— Work required —
Reproduce all of the rows below, substituting "Display size" for each occurrence of "Screen dimensions" and leaving everything else unchanged.

[start of Provided data]

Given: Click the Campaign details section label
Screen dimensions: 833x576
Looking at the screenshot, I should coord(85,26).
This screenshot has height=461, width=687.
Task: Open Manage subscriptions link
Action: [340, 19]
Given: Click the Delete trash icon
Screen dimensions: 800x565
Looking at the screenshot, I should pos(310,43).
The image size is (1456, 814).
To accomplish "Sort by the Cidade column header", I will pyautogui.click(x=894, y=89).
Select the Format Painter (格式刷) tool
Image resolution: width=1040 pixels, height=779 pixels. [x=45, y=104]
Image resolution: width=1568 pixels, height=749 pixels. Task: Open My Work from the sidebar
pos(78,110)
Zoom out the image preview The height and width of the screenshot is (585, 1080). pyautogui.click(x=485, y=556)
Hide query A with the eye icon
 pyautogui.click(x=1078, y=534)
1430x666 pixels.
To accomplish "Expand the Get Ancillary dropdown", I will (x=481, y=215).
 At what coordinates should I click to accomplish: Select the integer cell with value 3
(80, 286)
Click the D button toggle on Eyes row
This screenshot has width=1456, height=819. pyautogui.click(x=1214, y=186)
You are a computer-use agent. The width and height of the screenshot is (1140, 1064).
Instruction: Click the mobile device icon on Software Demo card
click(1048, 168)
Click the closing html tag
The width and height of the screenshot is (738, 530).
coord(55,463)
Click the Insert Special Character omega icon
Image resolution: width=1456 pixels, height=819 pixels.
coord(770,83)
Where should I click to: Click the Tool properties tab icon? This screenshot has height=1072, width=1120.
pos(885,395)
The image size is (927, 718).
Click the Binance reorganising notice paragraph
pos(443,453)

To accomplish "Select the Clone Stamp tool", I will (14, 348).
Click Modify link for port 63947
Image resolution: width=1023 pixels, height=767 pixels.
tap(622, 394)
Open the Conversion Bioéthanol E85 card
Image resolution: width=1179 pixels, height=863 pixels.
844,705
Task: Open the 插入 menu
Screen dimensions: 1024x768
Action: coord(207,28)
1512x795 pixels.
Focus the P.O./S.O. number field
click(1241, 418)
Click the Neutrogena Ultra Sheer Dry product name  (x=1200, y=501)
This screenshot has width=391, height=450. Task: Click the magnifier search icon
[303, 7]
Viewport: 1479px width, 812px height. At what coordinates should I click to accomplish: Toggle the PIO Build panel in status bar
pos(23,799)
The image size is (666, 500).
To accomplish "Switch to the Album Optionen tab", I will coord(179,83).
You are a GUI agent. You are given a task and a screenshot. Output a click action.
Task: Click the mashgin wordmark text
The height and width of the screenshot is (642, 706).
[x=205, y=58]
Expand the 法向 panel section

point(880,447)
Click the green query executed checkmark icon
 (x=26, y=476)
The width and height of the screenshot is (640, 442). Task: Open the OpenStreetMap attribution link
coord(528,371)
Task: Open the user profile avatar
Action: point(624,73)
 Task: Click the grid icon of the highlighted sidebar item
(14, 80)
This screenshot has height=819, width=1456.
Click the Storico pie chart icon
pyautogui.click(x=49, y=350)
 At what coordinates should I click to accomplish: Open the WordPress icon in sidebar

[end of Provided data]

— Output for this task —
Given: Click the Campaign details section label
Display size: 833x576
Looking at the screenshot, I should coord(85,26).
This screenshot has height=461, width=687.
Task: Open Manage subscriptions link
Action: [340, 19]
Given: Click the Delete trash icon
Display size: 800x565
Looking at the screenshot, I should pos(310,43).
The image size is (1456, 814).
To accomplish "Sort by the Cidade column header", I will pyautogui.click(x=894, y=89).
Select the Format Painter (格式刷) tool
Image resolution: width=1040 pixels, height=779 pixels. [x=45, y=104]
Image resolution: width=1568 pixels, height=749 pixels. Task: Open My Work from the sidebar
pos(78,110)
Zoom out the image preview The height and width of the screenshot is (585, 1080). pyautogui.click(x=485, y=556)
Hide query A with the eye icon
 pyautogui.click(x=1078, y=534)
1430x666 pixels.
To accomplish "Expand the Get Ancillary dropdown", I will (x=481, y=215).
 At what coordinates should I click to accomplish: Select the integer cell with value 3
(80, 286)
Click the D button toggle on Eyes row
This screenshot has width=1456, height=819. pyautogui.click(x=1214, y=186)
You are a computer-use agent. The width and height of the screenshot is (1140, 1064).
Instruction: Click the mobile device icon on Software Demo card
click(1048, 168)
Click the closing html tag
The width and height of the screenshot is (738, 530).
coord(55,463)
Click the Insert Special Character omega icon
Image resolution: width=1456 pixels, height=819 pixels.
coord(770,83)
Where should I click to: Click the Tool properties tab icon? This screenshot has height=1072, width=1120.
pos(885,395)
The image size is (927, 718).
Click the Binance reorganising notice paragraph
pos(443,453)

To accomplish "Select the Clone Stamp tool", I will (14, 348).
Click Modify link for port 63947
Image resolution: width=1023 pixels, height=767 pixels.
tap(622, 394)
Open the Conversion Bioéthanol E85 card
Image resolution: width=1179 pixels, height=863 pixels.
844,705
Task: Open the 插入 menu
Display size: 1024x768
Action: coord(207,28)
1512x795 pixels.
Focus the P.O./S.O. number field
click(1241, 418)
Click the Neutrogena Ultra Sheer Dry product name  (x=1200, y=501)
This screenshot has width=391, height=450. Task: Click the magnifier search icon
[303, 7]
Viewport: 1479px width, 812px height. At what coordinates should I click to accomplish: Toggle the PIO Build panel in status bar
pos(23,799)
The image size is (666, 500).
To accomplish "Switch to the Album Optionen tab", I will coord(179,83).
You are a GUI agent. You are given a task and a screenshot. Output a click action.
Task: Click the mashgin wordmark text
The height and width of the screenshot is (642, 706).
[x=205, y=58]
Expand the 法向 panel section

point(880,447)
Click the green query executed checkmark icon
 (x=26, y=476)
The width and height of the screenshot is (640, 442). Task: Open the OpenStreetMap attribution link
coord(528,371)
Task: Open the user profile avatar
Action: point(624,73)
 Task: Click the grid icon of the highlighted sidebar item
(14, 80)
This screenshot has height=819, width=1456.
Click the Storico pie chart icon
pyautogui.click(x=49, y=350)
 At what coordinates should I click to accomplish: Open the WordPress icon in sidebar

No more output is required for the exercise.